After cleaning, wipe all surfaces with a clean, damp cloth. Dry immediately using another soft, clean cloth.
Do not aggressively scrub in any one spot.
CLEANING PRODUCTS TO AVOID:
The following cleaning products are to be avoided as damage may occur (this would apply to brand new cabinets from a big box store too):
- Harsh detergents, strong soaps, abrasive cleaning products such as tub and sink cleansers, scouring powder, scouring pads, steel wool or self polishing waxes.
- Sponges or dish cloths. They may contain particles that could scratch your cabinets, or they may contain food and oil residue or remnants of harsh cleaning solutions.
- Solvent-based or petroleum-based products such as mineral spirits, nail-polish removers or paint thinners.
- Ammonia or cleaning products that include ammonia.
- Bleach or cleaning products that include bleach.
- Silicone-based cleaning, waxing, or polishing products.
- Soaps that are a “de-greaser.”
SPLATTERS AND SPILLS
Clean spills and splatters immediately. Prolonged exposure to spills, including food, water or other liquids, or to oil and grease splatters, can cause permanent discoloration or damage to your cabinet’s finish.
Use a clean, soft lint-free cotton cloth for regular dusting.
Packaged dusting sheets are not required or recommended. Do not use pre-moistened dusting sheets, and do not use aerosol products made for dusting.
Over time, polishing compounds may build up on the surface of your cabinets and cause a hazy, streaky or yellowed appearance.

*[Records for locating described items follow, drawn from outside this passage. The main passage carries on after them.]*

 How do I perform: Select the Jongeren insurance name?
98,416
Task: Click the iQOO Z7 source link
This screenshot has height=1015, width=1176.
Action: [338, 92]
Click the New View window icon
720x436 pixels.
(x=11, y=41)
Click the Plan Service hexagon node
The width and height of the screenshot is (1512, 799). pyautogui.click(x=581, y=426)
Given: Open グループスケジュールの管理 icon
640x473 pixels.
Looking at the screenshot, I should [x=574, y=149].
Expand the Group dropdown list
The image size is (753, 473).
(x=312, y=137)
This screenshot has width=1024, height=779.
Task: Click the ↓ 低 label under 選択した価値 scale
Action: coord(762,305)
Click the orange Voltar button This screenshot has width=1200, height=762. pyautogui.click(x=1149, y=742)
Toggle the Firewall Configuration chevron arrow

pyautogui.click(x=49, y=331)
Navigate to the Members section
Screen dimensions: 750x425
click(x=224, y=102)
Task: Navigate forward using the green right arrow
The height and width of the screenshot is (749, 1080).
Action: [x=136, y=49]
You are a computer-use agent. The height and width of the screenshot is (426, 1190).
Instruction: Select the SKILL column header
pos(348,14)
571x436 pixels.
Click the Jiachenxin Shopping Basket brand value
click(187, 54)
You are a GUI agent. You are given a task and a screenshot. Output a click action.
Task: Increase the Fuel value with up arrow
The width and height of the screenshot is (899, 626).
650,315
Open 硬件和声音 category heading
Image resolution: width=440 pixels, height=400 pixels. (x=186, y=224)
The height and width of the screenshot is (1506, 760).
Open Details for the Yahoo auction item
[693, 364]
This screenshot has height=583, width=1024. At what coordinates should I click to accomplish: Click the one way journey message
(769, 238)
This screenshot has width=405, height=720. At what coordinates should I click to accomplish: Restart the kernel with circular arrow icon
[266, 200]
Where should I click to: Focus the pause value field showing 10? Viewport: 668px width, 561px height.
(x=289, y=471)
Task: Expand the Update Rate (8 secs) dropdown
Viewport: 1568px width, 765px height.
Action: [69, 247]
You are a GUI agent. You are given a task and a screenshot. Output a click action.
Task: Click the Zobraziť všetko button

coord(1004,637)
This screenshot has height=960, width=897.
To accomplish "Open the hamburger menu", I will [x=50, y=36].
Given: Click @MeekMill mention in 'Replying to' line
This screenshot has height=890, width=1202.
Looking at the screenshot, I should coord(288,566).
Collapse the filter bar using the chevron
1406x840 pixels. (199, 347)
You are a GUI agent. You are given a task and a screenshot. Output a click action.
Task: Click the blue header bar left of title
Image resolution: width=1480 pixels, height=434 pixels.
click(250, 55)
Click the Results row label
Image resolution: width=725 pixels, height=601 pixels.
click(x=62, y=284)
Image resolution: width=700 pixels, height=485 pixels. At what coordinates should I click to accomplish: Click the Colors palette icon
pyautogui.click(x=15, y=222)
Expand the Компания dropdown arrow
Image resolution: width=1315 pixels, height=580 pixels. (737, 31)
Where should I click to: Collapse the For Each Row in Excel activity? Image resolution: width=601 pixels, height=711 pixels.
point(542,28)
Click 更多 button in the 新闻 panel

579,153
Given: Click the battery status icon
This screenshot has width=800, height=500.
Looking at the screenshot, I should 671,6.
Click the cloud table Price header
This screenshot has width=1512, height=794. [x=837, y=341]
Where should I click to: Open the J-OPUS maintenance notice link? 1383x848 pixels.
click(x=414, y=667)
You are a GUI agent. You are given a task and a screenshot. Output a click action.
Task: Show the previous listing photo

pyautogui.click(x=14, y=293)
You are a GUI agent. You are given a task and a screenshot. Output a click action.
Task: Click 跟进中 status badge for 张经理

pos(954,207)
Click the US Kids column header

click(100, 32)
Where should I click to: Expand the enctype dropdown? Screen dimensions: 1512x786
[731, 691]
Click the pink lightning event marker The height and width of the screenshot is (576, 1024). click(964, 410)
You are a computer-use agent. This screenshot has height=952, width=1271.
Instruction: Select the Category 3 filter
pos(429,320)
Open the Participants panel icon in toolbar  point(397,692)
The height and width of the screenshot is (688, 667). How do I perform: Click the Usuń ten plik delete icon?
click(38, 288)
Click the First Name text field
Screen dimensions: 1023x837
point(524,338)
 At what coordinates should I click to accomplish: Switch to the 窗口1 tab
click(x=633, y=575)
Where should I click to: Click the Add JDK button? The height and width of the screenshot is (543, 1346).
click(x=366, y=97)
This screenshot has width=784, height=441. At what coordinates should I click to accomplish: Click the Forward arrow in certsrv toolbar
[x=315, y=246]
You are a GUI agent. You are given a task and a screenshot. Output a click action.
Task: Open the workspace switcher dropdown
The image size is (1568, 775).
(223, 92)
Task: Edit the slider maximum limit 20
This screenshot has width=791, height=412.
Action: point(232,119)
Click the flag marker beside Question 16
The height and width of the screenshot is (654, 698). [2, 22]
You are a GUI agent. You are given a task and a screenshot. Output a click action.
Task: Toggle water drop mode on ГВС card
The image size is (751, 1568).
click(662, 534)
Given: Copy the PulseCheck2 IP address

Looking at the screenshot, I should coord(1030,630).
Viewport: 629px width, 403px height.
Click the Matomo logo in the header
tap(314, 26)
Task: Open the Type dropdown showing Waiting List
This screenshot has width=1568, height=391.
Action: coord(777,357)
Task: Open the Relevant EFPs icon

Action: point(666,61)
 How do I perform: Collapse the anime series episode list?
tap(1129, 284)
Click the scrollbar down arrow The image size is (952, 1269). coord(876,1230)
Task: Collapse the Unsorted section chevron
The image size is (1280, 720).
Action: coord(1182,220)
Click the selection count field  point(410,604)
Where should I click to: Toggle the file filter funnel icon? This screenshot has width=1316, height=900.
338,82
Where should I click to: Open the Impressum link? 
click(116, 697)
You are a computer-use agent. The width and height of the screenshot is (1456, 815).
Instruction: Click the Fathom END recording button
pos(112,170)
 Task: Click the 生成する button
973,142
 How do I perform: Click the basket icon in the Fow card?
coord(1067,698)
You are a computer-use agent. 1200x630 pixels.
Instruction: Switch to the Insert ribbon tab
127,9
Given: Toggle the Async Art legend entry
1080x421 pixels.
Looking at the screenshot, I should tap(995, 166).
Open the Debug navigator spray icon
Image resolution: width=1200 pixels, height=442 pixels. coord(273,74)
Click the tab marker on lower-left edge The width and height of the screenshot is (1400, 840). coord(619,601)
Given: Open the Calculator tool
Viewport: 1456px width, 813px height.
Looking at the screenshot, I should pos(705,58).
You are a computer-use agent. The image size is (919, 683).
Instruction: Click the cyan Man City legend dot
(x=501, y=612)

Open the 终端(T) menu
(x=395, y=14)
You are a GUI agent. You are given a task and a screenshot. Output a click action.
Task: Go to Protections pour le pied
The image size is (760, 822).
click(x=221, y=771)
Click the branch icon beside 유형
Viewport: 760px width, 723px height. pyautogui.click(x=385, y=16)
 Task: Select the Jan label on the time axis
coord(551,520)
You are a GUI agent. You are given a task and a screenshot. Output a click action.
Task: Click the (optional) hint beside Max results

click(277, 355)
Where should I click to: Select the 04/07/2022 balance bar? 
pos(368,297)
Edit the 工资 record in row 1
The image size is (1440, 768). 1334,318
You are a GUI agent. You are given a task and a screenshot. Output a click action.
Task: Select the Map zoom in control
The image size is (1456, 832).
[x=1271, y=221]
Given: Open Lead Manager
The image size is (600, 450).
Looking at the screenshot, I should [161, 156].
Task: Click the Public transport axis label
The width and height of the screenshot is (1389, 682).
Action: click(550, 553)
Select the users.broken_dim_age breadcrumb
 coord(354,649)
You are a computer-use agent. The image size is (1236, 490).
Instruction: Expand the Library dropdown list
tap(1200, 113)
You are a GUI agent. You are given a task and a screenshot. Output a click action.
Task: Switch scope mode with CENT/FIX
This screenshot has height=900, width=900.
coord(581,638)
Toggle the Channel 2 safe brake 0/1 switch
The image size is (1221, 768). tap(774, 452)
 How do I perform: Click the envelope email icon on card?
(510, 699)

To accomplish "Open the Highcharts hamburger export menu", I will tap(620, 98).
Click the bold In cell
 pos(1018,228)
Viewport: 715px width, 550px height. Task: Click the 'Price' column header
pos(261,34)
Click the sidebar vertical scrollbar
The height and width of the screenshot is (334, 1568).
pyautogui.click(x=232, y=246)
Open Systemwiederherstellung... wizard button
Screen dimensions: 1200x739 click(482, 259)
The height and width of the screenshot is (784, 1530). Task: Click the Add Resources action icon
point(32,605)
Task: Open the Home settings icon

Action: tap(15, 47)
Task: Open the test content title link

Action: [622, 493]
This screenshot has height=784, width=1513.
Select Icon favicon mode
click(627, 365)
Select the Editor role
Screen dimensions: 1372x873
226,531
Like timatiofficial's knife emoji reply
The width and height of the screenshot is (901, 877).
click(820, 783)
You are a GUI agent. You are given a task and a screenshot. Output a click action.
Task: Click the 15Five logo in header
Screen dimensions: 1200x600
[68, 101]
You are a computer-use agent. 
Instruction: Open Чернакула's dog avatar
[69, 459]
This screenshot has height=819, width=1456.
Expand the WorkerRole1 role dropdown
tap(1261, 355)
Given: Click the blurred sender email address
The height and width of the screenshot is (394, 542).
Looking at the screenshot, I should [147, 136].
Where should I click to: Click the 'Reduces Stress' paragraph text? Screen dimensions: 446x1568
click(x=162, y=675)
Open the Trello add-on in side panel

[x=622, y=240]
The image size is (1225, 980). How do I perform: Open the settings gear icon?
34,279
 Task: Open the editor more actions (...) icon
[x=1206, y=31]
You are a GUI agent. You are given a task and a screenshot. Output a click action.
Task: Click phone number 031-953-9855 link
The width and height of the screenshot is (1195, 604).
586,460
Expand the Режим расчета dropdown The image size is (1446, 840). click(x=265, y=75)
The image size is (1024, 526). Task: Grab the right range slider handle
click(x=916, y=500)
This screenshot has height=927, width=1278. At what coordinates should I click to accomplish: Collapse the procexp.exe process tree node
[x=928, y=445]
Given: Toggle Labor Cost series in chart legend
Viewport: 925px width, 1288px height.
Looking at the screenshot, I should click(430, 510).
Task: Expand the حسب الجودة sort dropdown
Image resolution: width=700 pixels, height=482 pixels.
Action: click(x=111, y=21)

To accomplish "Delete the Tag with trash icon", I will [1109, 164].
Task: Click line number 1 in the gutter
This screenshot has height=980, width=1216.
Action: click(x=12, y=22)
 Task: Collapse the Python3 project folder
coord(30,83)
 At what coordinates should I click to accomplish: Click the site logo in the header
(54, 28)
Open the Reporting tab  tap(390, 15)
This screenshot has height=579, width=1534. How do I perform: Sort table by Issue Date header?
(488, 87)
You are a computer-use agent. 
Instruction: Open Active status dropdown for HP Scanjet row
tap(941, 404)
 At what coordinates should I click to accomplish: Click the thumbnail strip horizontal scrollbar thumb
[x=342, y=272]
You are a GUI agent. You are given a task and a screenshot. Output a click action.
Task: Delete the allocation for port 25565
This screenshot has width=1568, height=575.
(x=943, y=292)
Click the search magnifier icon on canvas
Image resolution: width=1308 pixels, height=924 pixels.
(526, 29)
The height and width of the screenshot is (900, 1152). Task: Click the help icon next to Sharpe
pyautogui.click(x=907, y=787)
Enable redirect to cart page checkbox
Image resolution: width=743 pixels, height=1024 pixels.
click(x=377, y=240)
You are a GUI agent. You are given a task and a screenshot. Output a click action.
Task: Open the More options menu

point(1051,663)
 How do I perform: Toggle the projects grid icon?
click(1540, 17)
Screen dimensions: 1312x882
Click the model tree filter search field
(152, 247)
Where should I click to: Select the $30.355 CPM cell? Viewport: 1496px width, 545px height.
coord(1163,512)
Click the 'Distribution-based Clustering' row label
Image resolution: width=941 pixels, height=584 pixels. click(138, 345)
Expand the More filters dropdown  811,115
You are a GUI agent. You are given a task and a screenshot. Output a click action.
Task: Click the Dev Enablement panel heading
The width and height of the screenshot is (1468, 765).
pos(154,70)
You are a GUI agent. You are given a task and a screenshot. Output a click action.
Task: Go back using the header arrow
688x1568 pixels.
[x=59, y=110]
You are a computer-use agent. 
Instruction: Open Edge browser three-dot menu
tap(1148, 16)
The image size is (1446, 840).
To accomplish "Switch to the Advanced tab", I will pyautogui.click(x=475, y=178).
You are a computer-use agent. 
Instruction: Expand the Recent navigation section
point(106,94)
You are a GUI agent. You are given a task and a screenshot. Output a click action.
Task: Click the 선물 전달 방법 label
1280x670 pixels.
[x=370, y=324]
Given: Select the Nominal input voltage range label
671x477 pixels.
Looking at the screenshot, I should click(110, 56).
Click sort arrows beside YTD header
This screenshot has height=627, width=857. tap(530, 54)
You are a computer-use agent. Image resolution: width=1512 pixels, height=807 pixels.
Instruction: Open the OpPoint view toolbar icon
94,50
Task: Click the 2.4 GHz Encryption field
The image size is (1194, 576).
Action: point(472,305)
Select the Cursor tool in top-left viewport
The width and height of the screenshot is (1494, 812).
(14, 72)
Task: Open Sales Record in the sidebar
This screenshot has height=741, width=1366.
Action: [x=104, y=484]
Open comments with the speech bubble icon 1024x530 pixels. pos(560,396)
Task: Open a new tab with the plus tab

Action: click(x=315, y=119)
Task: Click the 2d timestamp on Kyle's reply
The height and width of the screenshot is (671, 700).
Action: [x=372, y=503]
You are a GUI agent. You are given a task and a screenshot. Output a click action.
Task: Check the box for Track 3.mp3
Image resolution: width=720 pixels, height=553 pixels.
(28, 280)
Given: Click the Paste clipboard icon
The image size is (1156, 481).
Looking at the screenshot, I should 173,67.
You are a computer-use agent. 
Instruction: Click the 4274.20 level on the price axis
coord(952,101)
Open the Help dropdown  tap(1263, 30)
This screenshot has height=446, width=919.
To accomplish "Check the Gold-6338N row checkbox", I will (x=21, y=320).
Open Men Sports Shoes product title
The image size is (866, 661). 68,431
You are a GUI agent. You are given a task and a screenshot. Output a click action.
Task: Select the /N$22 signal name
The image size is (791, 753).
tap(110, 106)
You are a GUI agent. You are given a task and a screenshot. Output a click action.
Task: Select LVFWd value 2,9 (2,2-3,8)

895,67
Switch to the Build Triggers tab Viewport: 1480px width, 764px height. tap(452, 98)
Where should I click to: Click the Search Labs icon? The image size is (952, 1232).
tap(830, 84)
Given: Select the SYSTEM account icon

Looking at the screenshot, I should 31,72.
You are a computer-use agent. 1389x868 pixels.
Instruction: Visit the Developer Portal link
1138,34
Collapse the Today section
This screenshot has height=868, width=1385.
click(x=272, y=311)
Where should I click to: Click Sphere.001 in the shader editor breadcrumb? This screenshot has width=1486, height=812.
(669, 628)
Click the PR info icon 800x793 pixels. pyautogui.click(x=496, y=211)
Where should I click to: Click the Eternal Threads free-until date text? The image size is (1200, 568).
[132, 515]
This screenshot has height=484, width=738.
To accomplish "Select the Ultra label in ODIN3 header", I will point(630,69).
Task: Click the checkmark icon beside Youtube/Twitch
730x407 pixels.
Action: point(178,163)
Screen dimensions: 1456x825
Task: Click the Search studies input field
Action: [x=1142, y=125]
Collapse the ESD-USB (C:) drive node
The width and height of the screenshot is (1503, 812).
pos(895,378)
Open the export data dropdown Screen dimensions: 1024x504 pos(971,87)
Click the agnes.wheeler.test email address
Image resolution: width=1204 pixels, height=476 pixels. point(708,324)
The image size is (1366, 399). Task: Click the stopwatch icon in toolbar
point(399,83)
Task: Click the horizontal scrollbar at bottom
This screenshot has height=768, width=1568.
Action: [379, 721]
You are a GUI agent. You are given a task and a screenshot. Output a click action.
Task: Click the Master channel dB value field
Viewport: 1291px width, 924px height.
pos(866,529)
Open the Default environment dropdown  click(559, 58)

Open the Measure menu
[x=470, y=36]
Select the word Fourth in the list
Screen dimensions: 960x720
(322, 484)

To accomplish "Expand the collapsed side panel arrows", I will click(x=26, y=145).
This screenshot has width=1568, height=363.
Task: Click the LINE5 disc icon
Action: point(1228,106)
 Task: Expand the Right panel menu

Never use Endust or Pledge on cabinets.
DO YOU PAINT CABINETS FOR OTHER PEOPLE?
I recommend that you add or embed to your painting quote ….the cost of one new tin of clear wax by Annie Sloan. Leave it with the customer under their kitchen sink. Explain to them and leave a document on how to use it.
Provide them with TWO copies of a documented “CARE TAG” regarding on the proper way to clean their cabinets and have them sign off on your job – acknowledging that you left it.
If you do not have a care tag…MAKE ONE NOW! Just copy and paste what is above and tweak it to fit your style!